Emre Anılmış ilk romanında bizlere genç bir yazarın yaşam serüveninden kesitler sunarken yer yer kendine özgü mizahi üslubuyla İstanbul`un dün ve bugününden portreleri, bir fotoğraf albümünden fırlamışçasına gerçek bir dille önümüze seriyor.

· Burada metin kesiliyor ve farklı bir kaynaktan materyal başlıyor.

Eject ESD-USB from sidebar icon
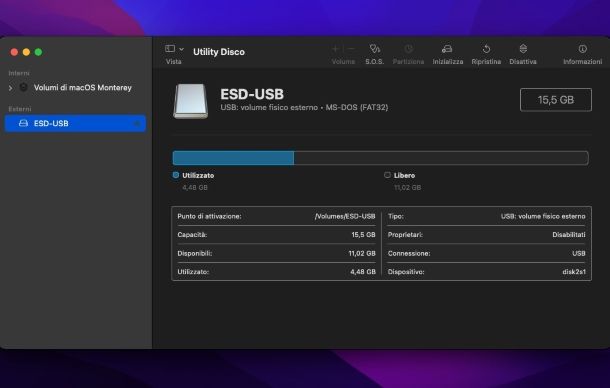610x388 pixels. point(137,124)
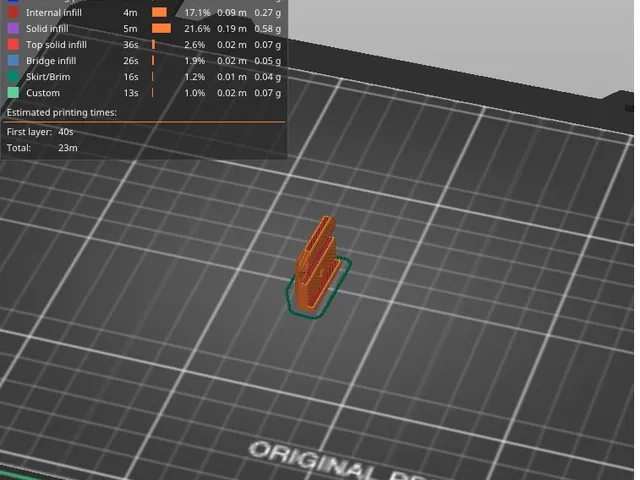This screenshot has height=480, width=640.
Task: Click the purple Solid infill color swatch
Action: [13, 29]
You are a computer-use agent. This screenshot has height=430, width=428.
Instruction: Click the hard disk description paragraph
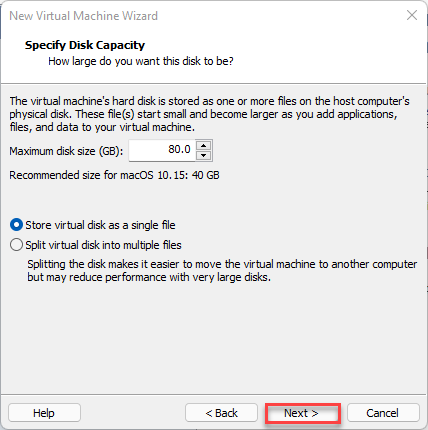209,114
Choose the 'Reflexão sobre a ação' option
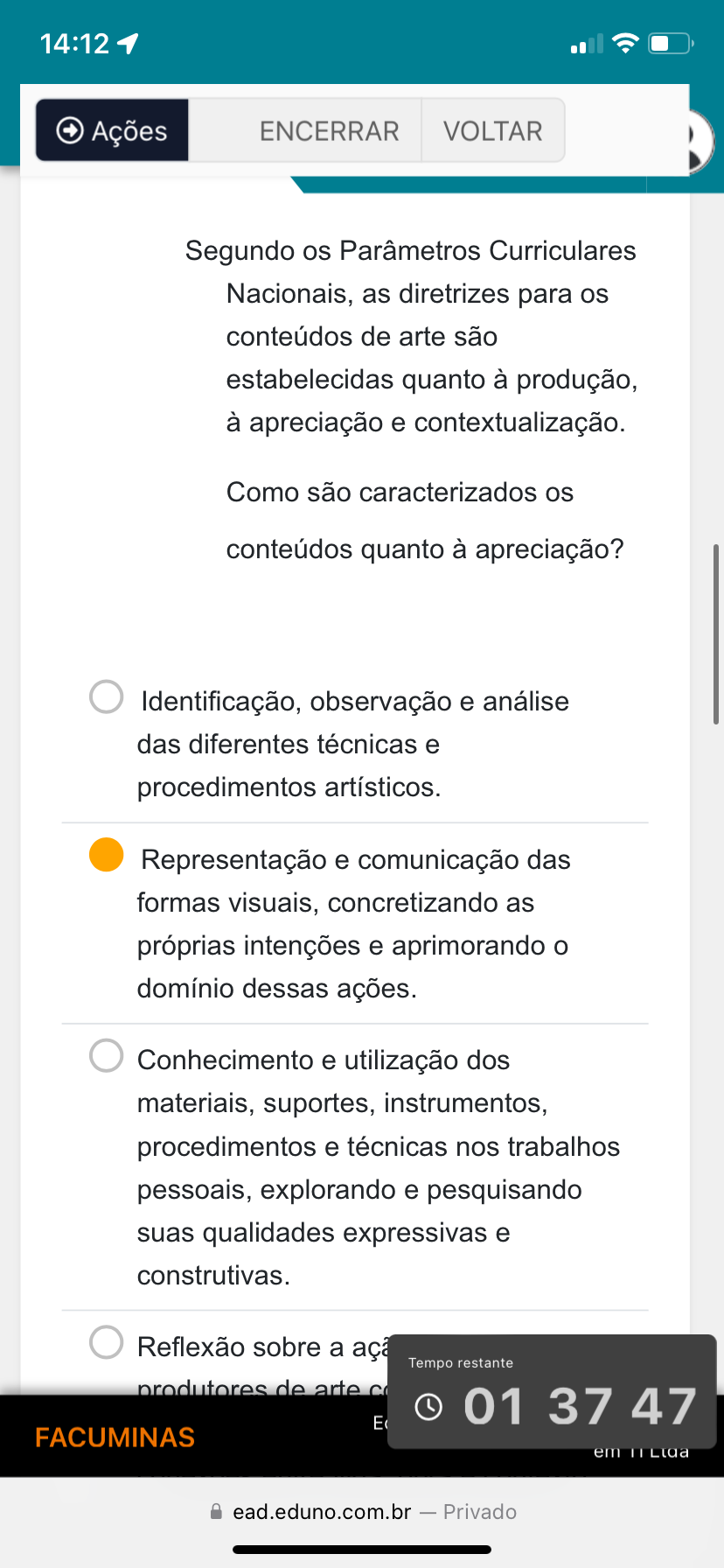Image resolution: width=724 pixels, height=1568 pixels. coord(107,1342)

İki Nefes Arası, kimi zaman tuhaf, çoğu zaman tanıdık, yer yer hüzün dolu yaşanmışlıkların romanı.
EBRU ÇANAKÇI
İki Nefes Arası, Kayseri’nin bir kasabasından İstanbul’a gelerek kendini yeniden inşaa etmeye çalışan kahraman Şehirzede Rafet’in romanı… Niyeti her ne kadar; iki nefes arası bir sevinç yaratmaksa da hiç de hayal ettiği gibi bir hayat inşa edemez, Dostoyevski’nin Yeraltı Adamı misali sıkışıp kalır yarattığı evrenle yaratmaya çalıştığı evren arasına. O artık ne aynada gördüğü Rafet ne de olmayı hayal ettiği Rafet’tir. Anti sosyal kişilik bozukluğunu ve kaygılarını boynunda bir muska gibi taşırken, yaşadığı Posttruth çağın tüm etkilerine maruz kalarak gittikçe böcekleşen, zavallı bir yazar suretidir.